El Cabanyal-Canyamelar es el barrio marinero por excelencia de la ciudad de Valencia desde finales del siglo XIX. Guarda todavía el sistema urbano reticular derivado de las barracas, antiguas viviendas típicas de la zona, y es un exponente del llamado modernismo popular.
Aunque en 1993 fue declarado Bien de Interés Cultural (BIC), la esencia de este territorio está amenazada desde el 24 de julio de 1998, en plena era del boom inmobiliario, por un proyecto de construcción de una avenida que prevé partir el barrio en dos y que supone la destrucción de 1.651 viviendas.
Desde entonces, la Plataforma Salvem El Cabanyal se ha convertido en un modelo de lucha vecinal contra la depredación urbanística. Decenas, cientos, miles de inmuebles históricos y protegidos han sido barridos por la codicia inmobiliaria en toda España, pero el Cabanyal resiste.
Su objetivo es bien claro: la Plataforma solicita una “rehabilitación sin destrucción, estamos por una arquitectura sostenible que conserve nuestro patrimonio”.
Además, consideran que la conservación del Cabanyal-Canyamelar supondría para la ciudad de Valencia la posibilidad de disfrutar y poseer un Centro Histórico único en Europa, que podría convertirse en reclamo turístico además de un barrio residencial para las generaciones futuras. “Su destrucción”, afirman, “sería un paso más hacia la pérdida total de nuestra dentidad”.
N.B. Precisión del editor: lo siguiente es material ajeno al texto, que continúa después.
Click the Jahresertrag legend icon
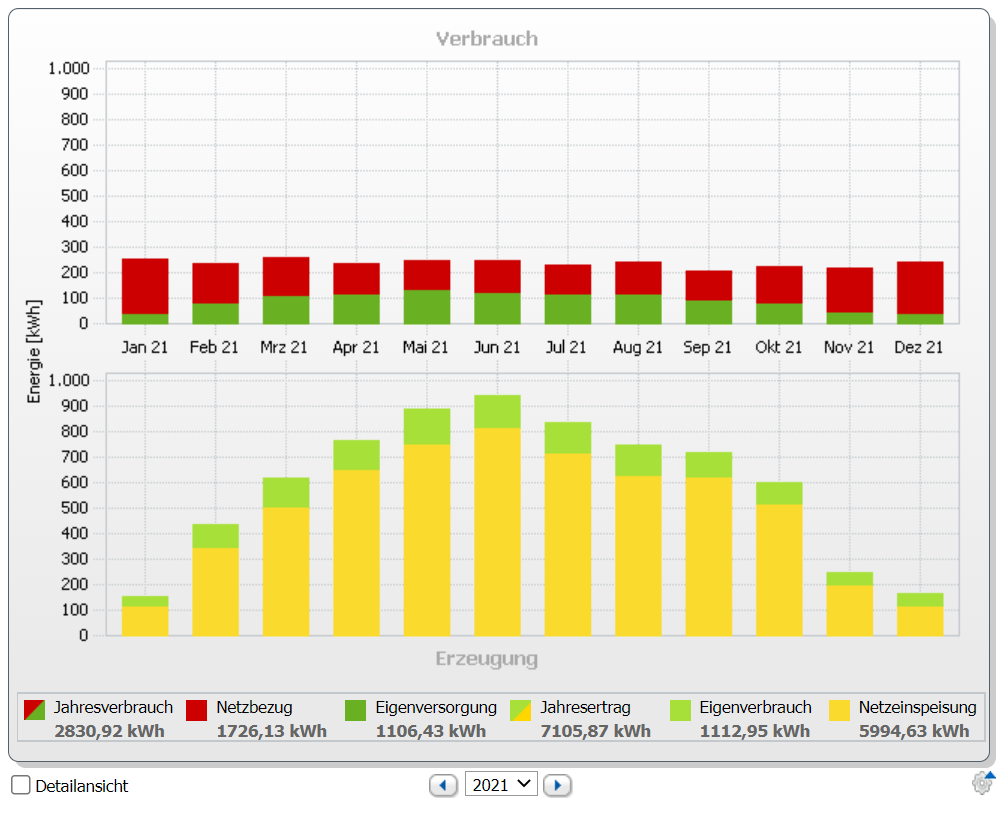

Pero el Ayuntamiento, regido en mayoría por la ‘popular’ Rita Barberá, no cede en la puesta en marcha de su ‘Plan Especial de Protección y Reforma Interior de Cabanyal-Canyameral (PEPRI)’. Y tiene el respaldo de la Administración autonómica, presidida por su compañero de partido Francisco Camps. Tanto es así que el Gobierno valenciano aprobó un decreto-ley favorable a las obras dos días después de que el Gobierno central, a través de una orden del Ministerio de Cultura, desautorizara el PEPRI calificándolo de “acto de expolio” del patrimonio histórico.
El decreto-ley que autoriza el plan de reforma del barrio del Cabanyal después de ser suspendido por el Ministerio de Cultura el pasado 4 de enero, es el segundo que aprueba un Gobierno de la Generalitat desde que la Comunitat Valenciana se constituyó como autonomía.
Por el momento, paralelamente a la batalla de competencias que se libra en los juzgados, se preparan movilizaciones en la calle. La Plataforma ha convocado una manifestación para el próximo 31 de enero. Salvem El Cabanyal, que es seguidor de Ecodez en las redes sociales, también constituye un ejemplo de la utilización de este canal de comunicación para interactuar con los vecinos.
Su lucha también ha colocado a dos mujeres valencianas frente a frente: la conservadora Rita Barberá por un lado y la socialista y ex ministra de Cultura, Carmen Alborch, por el otro.